Experimental perturbation of signaling or transcription factor networks has been used to study the developmental potential of lymphoid progenitors, lineage-committed precursors and mature lymphocytes. Common lymphoid progenitors and uncommitted pro-T cells can be efficiently diverted into myeloid or erythroid lineages by ectopic cytokine signaling or retroviral expression of the myeloid C/EBPalpha or erythroid GATA1 transcription factor. Forced C/EBPalpha expression furthermore induces direct transdifferentiation of immature thymocytes or B cells into macrophages. Notably, conditional inactivation of the B cell commitment factor Pax5 is sufficient to convert mature B cells into functional T cells via dedifferentiation to uncommitted progenitors. Together these experiments have uncovered an unanticipated developmental plasticity of lymphocytes, which may account for lineage switches observed in human malignancies.

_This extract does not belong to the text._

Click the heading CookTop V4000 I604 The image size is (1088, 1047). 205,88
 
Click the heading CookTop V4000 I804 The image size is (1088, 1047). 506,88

信号或转录因子网络的实验性扰动已被用于研究淋巴祖细胞、谱系定向前体细胞和成熟淋巴细胞的发育潜能。通过异位细胞因子信号传导或髓系C/EBPα或红系GATA1转录因子的逆转录病毒表达,常见淋巴祖细胞和未定向的前T细胞可以有效地转向髓系或红系谱系。此外,强制表达C/EBPα可诱导未成熟胸腺细胞或B细胞直接转分化为巨噬细胞。值得注意的是,B细胞定向因子Pax5的条件性失活足以通过去分化为未定向祖细胞将成熟B细胞转化为功能性T细胞。这些实验共同揭示了淋巴细胞意想不到的发育可塑性,这可能解释了在人类恶性肿瘤中观察到的谱系转换。